On two occasions, 2009 and 2013, the Dominican Republic has been named “best golf destination” in the Caribbean and Latin America by IAGTO (International Association of Golf Tour Operators), beating countries such as Brazil, Mexico, Costa Rica and Jamaica.
This is just a sample of the enormous transcendence and relevance that golf is representing in this Caribbean country, where golf courses are multiplying, all of them of high level, and this tourist segment is becoming more and more important every day.
According to a study carried out by IAGTO, golf tourism contributed 200 million dollars to the Caribbean country in 2013 and is expected to reach 300 million dollars between 2015 and 2016, a period in which tourist visits for the purpose of practicing this sport will also increase. Last year, more than 100,000 golf tourists came to the country and this year that figure is expected to exceed 125,000.
The Dominican Republic has some thirty golf courses designed by golf legends and located in the best tourist areas, with 57 of their holes bordering or overlooking the sea.
Golf and beaches, beaches and golf, are a perfect binomial that in this warm American country, combined with other important attractions, acquires a level that borders on the sublime.
Isabel Vásquez, director of the Dominican Republic Tourism Office for Spain and Portugal, is enthusiastic about the high profile of her country’s golf offer and the promising future that lies ahead.
“We have,” he says, “courses of great international prestige, such as Diente de Perro, in La Romana, Punta Espada, in Cap Cana, where the PGA Tour’s Championship Tour has been played, La Cana, which received the award from Golf Digest magazine as the most spectacular and best maintained course in the Caribbean? Hard Rock Golf Club, Corales Golf Course, Barceló Lakes Golf Course… In short, our courses, in addition, have the signature of the most prestigious golf designers and architects: Jack Nicklaus, Gary Player, Tom Fazio, Pete Dye, P.B. Dye or Nick Faldo etc.”.
“Golf,” he continues, “is a growing hobby all over the world, and for us the practice of this sport is intimately linked to tourism. It is a segment to which we attach vital importance because the golf player is an enthusiastic traveler, with high purchasing power, who goes wherever there is a new course, wherever there is a new incentive, wherever a friend tells him there is a challenging course… there he goes. And we can offer all this: novelties, magnificent courses, perfect maintenance and unique enclaves”.
-In the Dominican Republic there are fields in paradisiacal places: Playa Grande, La Romana, Samaná, Puerto Plata, Cap Cana…

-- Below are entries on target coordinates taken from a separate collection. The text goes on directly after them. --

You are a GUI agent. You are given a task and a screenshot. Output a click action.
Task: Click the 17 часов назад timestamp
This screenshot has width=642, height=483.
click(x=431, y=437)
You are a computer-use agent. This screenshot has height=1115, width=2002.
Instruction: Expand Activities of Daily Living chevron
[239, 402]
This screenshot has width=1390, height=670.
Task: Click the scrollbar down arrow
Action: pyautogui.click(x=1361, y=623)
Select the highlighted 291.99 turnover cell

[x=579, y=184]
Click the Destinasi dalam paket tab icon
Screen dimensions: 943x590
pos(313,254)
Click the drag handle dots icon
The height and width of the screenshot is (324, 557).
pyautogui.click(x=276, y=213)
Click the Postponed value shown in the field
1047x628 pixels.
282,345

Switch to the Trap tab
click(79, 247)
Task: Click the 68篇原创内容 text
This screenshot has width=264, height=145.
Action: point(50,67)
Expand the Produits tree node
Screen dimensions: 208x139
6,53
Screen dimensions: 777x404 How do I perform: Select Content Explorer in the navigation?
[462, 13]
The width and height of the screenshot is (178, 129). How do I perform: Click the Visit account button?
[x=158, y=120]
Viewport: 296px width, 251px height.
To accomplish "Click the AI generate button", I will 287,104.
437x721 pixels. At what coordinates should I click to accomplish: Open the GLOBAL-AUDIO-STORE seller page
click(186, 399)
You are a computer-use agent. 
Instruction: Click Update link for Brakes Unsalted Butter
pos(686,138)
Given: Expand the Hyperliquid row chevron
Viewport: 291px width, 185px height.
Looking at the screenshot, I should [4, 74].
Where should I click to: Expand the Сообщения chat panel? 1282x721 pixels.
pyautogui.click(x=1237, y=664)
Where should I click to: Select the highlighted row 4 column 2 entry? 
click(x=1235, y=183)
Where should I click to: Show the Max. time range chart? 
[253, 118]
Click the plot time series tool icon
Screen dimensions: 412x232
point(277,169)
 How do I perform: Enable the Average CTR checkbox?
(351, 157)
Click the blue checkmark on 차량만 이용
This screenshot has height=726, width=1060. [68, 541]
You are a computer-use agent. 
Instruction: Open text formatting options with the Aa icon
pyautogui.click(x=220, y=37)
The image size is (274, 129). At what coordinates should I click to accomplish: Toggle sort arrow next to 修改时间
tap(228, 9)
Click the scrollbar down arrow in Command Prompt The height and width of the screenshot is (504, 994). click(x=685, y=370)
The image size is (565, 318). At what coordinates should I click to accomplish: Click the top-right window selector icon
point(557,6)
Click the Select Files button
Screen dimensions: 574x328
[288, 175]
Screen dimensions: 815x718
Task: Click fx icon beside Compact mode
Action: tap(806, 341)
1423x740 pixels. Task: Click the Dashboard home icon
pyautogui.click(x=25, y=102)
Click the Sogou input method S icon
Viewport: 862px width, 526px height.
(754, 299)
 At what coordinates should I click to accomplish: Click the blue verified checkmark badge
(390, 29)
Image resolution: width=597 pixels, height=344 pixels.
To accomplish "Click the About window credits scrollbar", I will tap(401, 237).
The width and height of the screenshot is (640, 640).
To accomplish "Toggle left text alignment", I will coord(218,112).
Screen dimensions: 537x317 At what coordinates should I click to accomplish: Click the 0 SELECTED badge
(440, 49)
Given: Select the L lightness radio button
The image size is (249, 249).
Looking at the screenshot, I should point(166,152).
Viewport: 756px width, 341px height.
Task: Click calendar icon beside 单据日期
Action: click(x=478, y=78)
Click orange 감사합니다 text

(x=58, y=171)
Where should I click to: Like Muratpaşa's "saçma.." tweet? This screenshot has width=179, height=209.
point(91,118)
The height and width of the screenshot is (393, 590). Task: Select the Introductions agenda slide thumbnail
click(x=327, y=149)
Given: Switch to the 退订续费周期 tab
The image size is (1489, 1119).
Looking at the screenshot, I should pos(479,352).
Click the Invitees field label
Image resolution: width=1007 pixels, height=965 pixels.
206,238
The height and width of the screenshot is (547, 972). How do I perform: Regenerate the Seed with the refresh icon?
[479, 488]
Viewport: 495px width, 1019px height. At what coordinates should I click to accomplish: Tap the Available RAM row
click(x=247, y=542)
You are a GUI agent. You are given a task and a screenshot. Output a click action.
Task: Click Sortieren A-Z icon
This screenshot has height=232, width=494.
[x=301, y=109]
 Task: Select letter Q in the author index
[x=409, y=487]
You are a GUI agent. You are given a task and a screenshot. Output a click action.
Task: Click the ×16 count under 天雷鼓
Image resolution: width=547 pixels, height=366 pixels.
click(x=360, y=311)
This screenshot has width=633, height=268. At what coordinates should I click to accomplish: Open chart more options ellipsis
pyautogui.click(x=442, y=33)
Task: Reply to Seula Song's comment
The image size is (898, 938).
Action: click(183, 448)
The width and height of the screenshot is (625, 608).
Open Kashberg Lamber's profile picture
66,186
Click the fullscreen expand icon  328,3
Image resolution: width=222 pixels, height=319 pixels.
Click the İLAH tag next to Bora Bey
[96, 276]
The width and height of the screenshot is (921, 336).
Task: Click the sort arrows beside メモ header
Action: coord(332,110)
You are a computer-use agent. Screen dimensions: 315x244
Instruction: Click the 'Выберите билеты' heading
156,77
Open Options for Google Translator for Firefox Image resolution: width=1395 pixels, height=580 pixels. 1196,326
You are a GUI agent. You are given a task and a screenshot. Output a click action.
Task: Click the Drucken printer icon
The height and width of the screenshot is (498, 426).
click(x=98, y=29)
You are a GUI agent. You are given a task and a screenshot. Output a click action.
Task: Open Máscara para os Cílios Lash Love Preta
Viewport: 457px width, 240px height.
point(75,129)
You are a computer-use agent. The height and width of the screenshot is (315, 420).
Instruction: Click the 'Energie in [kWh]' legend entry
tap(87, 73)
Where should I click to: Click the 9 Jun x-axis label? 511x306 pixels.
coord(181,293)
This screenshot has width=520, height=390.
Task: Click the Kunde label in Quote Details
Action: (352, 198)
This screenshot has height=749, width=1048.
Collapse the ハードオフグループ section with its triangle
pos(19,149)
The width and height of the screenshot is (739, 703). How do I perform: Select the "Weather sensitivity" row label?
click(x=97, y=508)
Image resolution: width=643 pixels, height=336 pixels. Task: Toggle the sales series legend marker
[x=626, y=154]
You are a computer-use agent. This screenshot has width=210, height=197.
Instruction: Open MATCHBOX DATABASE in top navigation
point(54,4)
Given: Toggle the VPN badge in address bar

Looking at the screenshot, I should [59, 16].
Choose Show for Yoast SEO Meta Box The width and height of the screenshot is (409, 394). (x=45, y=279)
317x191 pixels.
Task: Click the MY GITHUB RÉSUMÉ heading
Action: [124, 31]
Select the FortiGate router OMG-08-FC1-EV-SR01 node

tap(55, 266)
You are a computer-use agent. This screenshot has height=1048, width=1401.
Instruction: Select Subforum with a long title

-We have always tried to integrate golf in our country with nature and the tourism industry that welcomes it, in large hotel resorts or real estate.
We take great care to preserve the environment and the natural surroundings. We are in a privileged area of the world, about 350 kilometers south of the Tropic of Cancer, where the average annual temperature is 26 or 27 degrees Celsius, where it rains but soon it rains, the sun comes out and nature seems to revive every day.
That’s why our fields are always very green and in unique locations. You can find courses by the sea as well as a little inland or in large gorges such as Altos del Chavón, located on the huge cliffs formed by this river, where Francis Ford Coppola filmed much of his movie Apocalypse Now.
-The good thing about golf in the Dominican Republic is that you can play 365 days a year?
-You can play all year round, and the days start very early. Watching the sunrise on a golf course in the Republic is an incredible spectacle, especially if you are by the sea. The truth is that our courses invite you to play. They are paradisiacal places that provoke you, that envelop you? A luxury for all the senses in a special atmosphere.